# House Paint Removal Help



## SirMike1983 (Aug 18, 2009)

I've got a bike that someone applied house paint to at some point. It appears to be oil based, but paint thinner doesn't seem to get to it. Is there something that can be used to strip the house paint but leave the underlying original paint?


----------



## militarymonark (Aug 18, 2009)




----------



## SirMike1983 (Aug 18, 2009)

Looks great-- available at hardware store or Home Depot?


----------



## militarymonark (Aug 19, 2009)

yes!! home depot or lowes


----------



## SirMike1983 (Aug 19, 2009)

Got a big tin of it. I wish they sold it in smaller sizes-- HD only had the big one.


----------



## militarymonark (Aug 20, 2009)

it takes some work to get the old paint off but the results are usually awesome post up some pictures of what you have under the paint


----------



## SirMike1983 (Aug 20, 2009)

militarymonark said:


> it takes some work to get the old paint off but the results are usually awesome post up some pictures of what you have under the paint




What method do you suggest for stripping the paint? Rub with a rag, or let sit and then rub off etc?


----------



## militarymonark (Aug 20, 2009)

soak a rag and rub your fingers off.


----------



## SirMike1983 (Aug 20, 2009)

(Saved entries)
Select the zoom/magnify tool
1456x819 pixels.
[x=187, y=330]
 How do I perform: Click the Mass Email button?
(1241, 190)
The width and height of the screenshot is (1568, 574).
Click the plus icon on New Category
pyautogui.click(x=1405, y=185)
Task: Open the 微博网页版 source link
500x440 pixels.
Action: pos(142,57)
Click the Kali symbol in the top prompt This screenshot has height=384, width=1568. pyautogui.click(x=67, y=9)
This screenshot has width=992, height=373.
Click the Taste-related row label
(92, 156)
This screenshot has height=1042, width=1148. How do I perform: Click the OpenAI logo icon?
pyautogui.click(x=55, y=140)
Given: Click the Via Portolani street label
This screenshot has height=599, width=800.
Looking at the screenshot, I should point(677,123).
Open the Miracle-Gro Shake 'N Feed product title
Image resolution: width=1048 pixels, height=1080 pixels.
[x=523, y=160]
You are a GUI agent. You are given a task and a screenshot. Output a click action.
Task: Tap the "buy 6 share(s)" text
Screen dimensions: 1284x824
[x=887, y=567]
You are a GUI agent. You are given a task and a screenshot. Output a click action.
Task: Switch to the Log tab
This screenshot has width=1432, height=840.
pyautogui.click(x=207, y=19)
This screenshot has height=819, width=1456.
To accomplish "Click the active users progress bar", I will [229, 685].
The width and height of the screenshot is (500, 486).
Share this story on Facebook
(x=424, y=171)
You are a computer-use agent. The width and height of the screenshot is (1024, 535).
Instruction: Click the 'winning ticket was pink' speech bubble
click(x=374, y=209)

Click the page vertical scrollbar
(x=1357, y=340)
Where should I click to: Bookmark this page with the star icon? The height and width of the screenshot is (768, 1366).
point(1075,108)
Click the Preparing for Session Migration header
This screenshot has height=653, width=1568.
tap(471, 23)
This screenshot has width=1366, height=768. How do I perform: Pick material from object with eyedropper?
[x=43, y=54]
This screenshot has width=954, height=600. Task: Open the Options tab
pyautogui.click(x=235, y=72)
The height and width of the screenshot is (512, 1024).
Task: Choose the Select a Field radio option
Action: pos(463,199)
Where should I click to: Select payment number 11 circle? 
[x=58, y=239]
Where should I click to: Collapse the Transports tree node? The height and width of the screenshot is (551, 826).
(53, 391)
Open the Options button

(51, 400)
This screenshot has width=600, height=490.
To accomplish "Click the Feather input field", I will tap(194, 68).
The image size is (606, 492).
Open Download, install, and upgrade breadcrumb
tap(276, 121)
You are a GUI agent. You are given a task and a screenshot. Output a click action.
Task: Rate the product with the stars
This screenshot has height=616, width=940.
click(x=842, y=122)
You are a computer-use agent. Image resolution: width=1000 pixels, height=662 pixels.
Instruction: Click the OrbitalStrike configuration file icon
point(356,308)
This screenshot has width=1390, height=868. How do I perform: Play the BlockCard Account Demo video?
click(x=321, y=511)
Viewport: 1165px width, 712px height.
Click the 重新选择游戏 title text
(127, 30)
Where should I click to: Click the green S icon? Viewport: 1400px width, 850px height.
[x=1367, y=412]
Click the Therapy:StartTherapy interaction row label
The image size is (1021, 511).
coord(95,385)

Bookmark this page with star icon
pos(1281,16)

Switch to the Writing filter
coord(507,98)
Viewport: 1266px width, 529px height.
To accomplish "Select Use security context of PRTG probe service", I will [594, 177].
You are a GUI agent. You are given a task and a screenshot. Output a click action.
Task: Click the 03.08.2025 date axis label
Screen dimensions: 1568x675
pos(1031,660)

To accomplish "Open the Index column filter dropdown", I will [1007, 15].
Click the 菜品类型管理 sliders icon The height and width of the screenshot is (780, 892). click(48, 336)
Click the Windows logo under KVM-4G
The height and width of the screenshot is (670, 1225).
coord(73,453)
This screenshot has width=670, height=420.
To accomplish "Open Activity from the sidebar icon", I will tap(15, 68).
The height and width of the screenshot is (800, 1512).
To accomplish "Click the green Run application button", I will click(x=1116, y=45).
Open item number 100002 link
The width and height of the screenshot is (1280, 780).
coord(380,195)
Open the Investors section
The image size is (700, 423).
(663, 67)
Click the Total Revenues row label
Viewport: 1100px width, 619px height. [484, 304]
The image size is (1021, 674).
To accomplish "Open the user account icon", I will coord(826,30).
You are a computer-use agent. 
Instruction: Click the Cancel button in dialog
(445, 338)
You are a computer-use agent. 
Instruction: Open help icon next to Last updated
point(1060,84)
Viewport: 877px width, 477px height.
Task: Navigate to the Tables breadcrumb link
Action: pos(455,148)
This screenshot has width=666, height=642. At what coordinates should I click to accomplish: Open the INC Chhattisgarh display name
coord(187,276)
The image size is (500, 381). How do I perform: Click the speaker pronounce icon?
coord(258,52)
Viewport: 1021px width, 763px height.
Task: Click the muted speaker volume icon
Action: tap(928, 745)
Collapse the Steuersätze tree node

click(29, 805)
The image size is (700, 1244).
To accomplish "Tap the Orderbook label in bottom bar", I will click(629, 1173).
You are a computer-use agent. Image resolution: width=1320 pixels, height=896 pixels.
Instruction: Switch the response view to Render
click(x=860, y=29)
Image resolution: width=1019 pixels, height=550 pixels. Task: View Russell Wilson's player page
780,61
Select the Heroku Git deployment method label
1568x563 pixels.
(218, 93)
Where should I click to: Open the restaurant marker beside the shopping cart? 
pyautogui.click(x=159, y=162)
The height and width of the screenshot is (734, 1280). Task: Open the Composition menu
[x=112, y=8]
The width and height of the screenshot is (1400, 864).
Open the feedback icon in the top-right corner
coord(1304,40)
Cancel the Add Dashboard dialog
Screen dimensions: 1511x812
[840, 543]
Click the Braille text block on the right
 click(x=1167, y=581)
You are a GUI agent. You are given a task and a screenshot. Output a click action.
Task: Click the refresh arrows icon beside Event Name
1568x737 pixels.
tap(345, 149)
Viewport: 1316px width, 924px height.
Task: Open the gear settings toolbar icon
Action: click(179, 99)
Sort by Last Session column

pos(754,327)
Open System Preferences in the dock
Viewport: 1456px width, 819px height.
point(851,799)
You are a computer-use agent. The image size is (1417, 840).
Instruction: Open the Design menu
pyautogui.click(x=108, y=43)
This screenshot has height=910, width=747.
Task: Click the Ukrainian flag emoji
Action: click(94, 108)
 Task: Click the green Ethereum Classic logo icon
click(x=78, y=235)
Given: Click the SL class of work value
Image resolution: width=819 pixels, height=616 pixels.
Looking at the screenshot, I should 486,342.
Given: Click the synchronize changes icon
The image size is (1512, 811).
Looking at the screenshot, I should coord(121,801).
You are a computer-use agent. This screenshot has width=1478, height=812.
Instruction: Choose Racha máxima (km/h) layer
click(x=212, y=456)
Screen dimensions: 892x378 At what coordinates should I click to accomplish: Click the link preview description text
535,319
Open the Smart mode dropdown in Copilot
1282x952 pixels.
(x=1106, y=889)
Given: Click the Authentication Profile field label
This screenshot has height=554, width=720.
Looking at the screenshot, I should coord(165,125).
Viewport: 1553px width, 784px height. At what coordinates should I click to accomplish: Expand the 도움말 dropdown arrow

_Work to complete_
A. In the rows, copy everything from the line containing "The width and height of the screenshot is (1568, 574)." down to the line containing "Action: pos(142,57)", with both of those lines included.
B. Pick up the forum thread about stripping house paint off a bike and keep it going from the point where it stops.

_Task answers_
A.
The width and height of the screenshot is (1568, 574).
Click the plus icon on New Category
pyautogui.click(x=1405, y=185)
Task: Open the 微博网页版 source link
500x440 pixels.
Action: pos(142,57)

B.
It worked to a degree, but seemed to do well when I would alternate between acetone nail polish remover and Xylene. Unfortunately it took a fair bit of the original paint off as well as it seems the house paint fused in with the original paint in some areas. I just could not seem to separate the two. I had the paint matched at the hardware store via computer, so I can fill in the holes with new enamel. I wish I had your luck with that black bike, what was the red stuff, spray paint?


----------



## pedal alley (Sep 30, 2009)

SirMike1983 said:


> It worked to a degree, but seemed to do well when I would alternate between acetone nail polish remover and Xylene. Unfortunately it took a fair bit of the original paint off as well as it seems the house paint fused in with the original paint in some areas. I just could not seem to separate the two. I had the paint matched at the hardware store via computer, so I can fill in the holes with new enamel. I wish I had your luck with that black bike, what was the red stuff, spray paint?




bet that was a fume .
did you know your name, afterwords ?
wheres the pics. of the results ?


----------



## cyclingday (Oct 1, 2009)

I am working on a project now that is covered in overpaint, and I couldn't decide what to use, so I bought a can of Goof Off and a can of Xylene. The Goof Off worked better for me. It still had a tendency to lift some of the original paint in the tough areas. I was able to return the Xylene for a full refund. So, it paid to try them both. I'm sure the type of over paint has a lot to do with the level of success.


----------



## all riders (Dec 22, 2009)

*acetone and xylene*

my two cents: I find that acetone on a rag works ,but acetone on 000 steelwool works better. it is actually easier to not go too deep with the wool.
  ON the list of chemicals that you don't want to handle (0-10) xylene is an 8 and acetone is a 2


----------



## militarymonark (Dec 22, 2009)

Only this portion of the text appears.